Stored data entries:
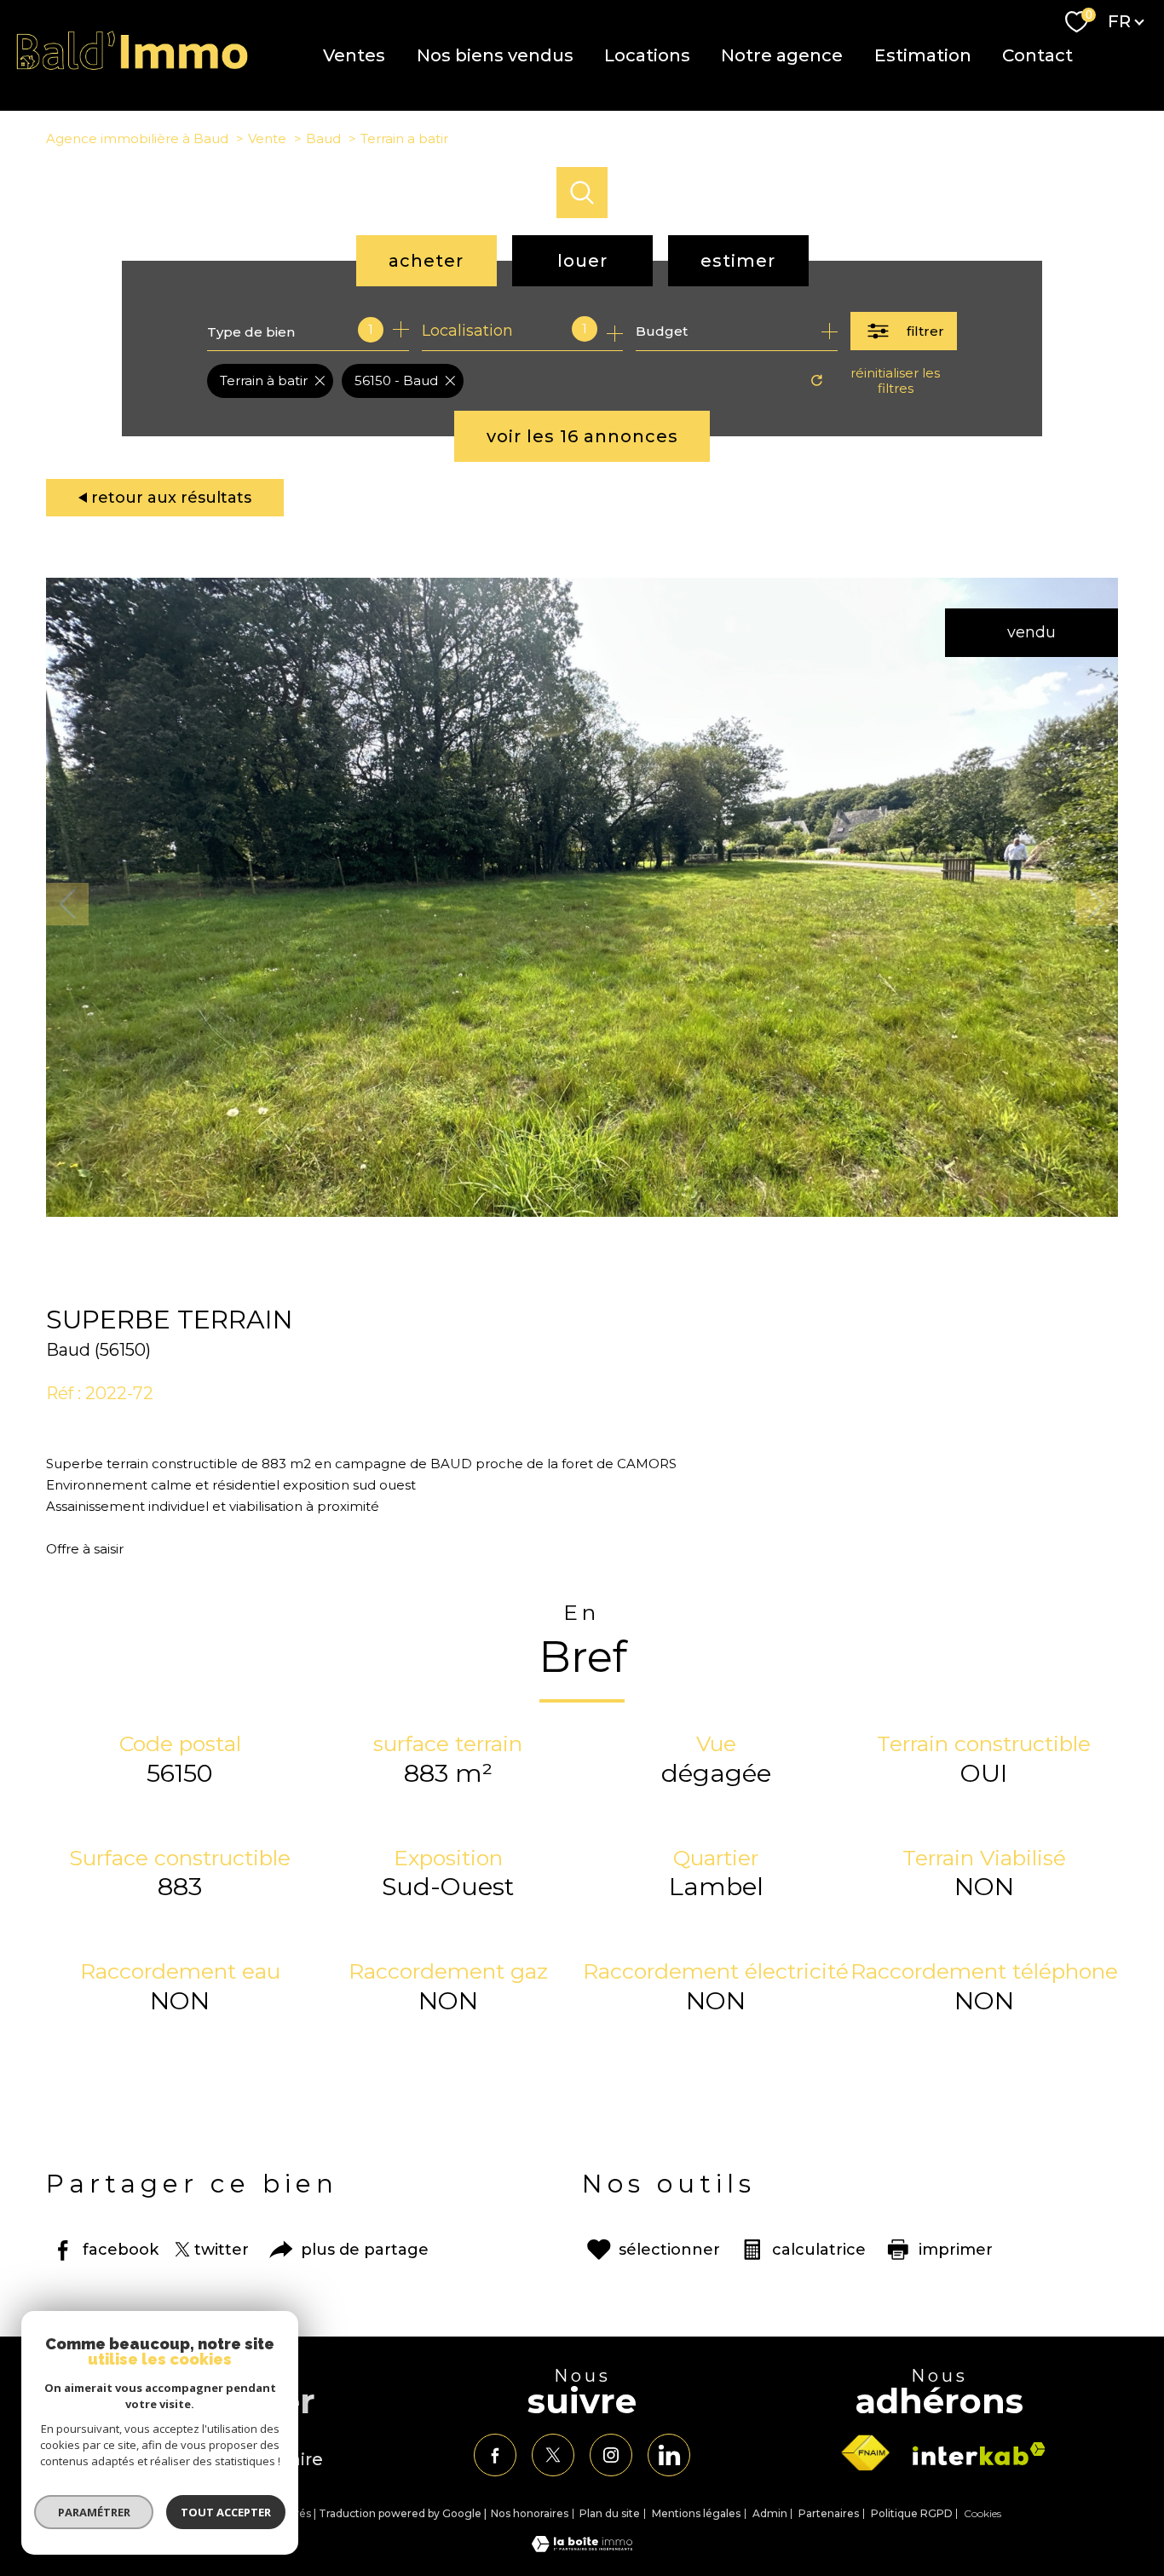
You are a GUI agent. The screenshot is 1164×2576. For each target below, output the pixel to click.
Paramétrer (94, 2512)
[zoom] (582, 1211)
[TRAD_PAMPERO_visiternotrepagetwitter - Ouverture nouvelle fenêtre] (553, 2455)
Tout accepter (226, 2512)
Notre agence (782, 55)
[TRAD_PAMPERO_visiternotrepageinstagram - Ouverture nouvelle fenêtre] (611, 2455)
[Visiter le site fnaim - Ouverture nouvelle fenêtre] (865, 2453)
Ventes (354, 55)
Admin (769, 2513)
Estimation (922, 55)
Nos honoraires (529, 2513)
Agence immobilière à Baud (137, 138)
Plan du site (609, 2513)
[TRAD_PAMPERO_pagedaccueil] (132, 66)
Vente (267, 138)
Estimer (737, 261)
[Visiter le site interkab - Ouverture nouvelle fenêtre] (979, 2453)
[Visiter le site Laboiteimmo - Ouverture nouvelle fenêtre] (582, 2547)
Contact (1037, 55)
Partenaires (828, 2513)
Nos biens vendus (494, 55)
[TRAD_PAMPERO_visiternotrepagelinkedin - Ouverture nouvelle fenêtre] (669, 2455)
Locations (647, 55)
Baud (323, 138)
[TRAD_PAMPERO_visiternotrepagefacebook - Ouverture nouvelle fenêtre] (495, 2455)
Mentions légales (696, 2513)
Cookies (982, 2514)
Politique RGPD (912, 2513)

# Task to carry out
Return exactly the line that contains "[TRAD_PAMPERO_visiternotrepagetwitter - Ouverture" and every line after it, through the last line of the records.

# Answer space
[TRAD_PAMPERO_visiternotrepagetwitter - Ouverture nouvelle fenêtre] (553, 2455)
Tout accepter (226, 2512)
Notre agence (782, 55)
[TRAD_PAMPERO_visiternotrepageinstagram - Ouverture nouvelle fenêtre] (611, 2455)
[Visiter le site fnaim - Ouverture nouvelle fenêtre] (865, 2453)
Ventes (354, 55)
Admin (769, 2513)
Estimation (922, 55)
Nos honoraires (529, 2513)
Agence immobilière à Baud (137, 138)
Plan du site (609, 2513)
[TRAD_PAMPERO_pagedaccueil] (132, 66)
Vente (267, 138)
Estimer (737, 261)
[Visiter le site interkab - Ouverture nouvelle fenêtre] (979, 2453)
[Visiter le site Laboiteimmo - Ouverture nouvelle fenêtre] (582, 2547)
Contact (1037, 55)
Partenaires (828, 2513)
Nos biens vendus (494, 55)
[TRAD_PAMPERO_visiternotrepagelinkedin - Ouverture nouvelle fenêtre] (669, 2455)
Locations (647, 55)
Baud (323, 138)
[TRAD_PAMPERO_visiternotrepagefacebook - Ouverture nouvelle fenêtre] (495, 2455)
Mentions légales (696, 2513)
Cookies (982, 2514)
Politique RGPD (912, 2513)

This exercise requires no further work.